白衣を脱いでも恋してる
「白と淡いピンクのバラにトルコキキョウ…それ、カワイイでしょ?自信作なんだよ。」



「えっ?」



「やっぱ女の子なら憧れちゃうよね。うんうん。」



「えっ?えっ?」



あたしの持つ花束を見つめながらニコニコと柔らかい笑みを浮かべる若菜さん。



憧れ?



えと…コレ…が?



あたしは全く意味わかんないことを口にする若菜さんと花束を交互に見ながら首を傾げた。



花束って…



憧れなの?



いや、確かにお花を貰うのは嬉しいけど…



憧れ…?



「いやぁ…でもまさか杏奈ちゃんが取っちゃうなんてねぇ。

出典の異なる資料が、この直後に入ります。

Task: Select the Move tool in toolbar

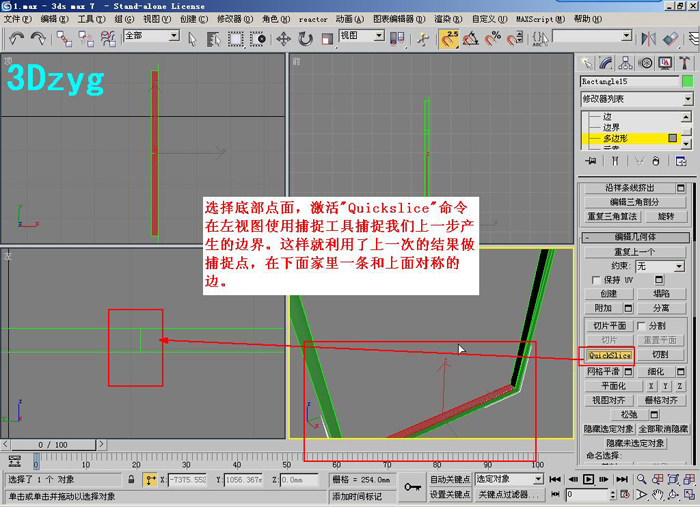Action: [283, 39]
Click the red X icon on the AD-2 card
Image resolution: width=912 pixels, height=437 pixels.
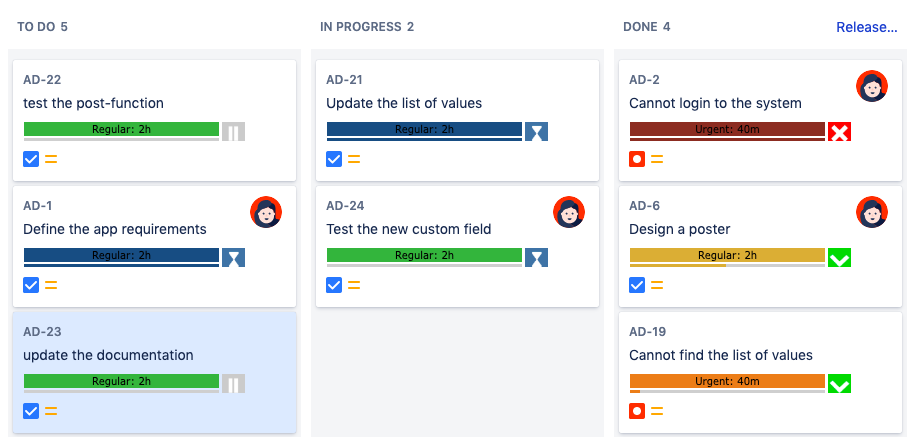[840, 131]
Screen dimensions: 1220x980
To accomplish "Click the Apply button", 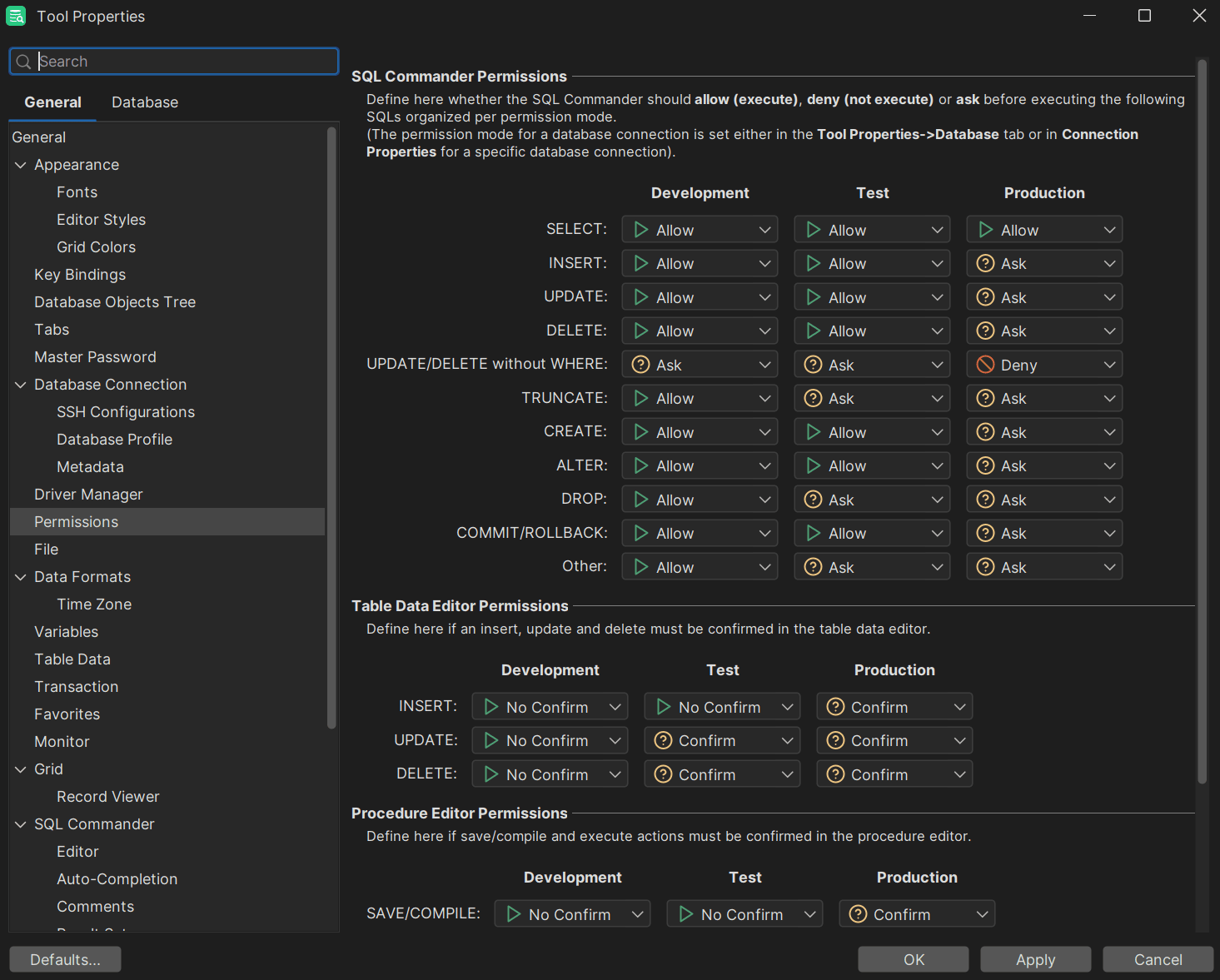I will (1035, 959).

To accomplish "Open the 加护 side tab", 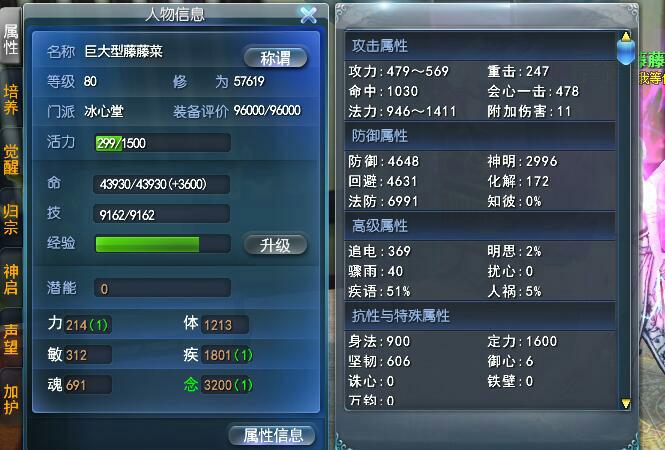I will (x=11, y=399).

花嫁サンのブーケ。」



「えっ…」



でも、若菜さんがさらりと口にしたその言葉を聴いた瞬間、



花嫁サンの…?



それって…



もしかして…



この花束…ブーケの持つ意味に気づいてしまったあたしは、



「これで次の花嫁サンは杏奈ちゃんだね。…って、それは早すぎか。アハハ…」



「えっ…えっ…うっ……キャー!!」



「えっ!!」



何を思ったのか、ブーケトスのごとく、持っていたブーケをポーンと思いっきり後ろへ放り投げてしまった。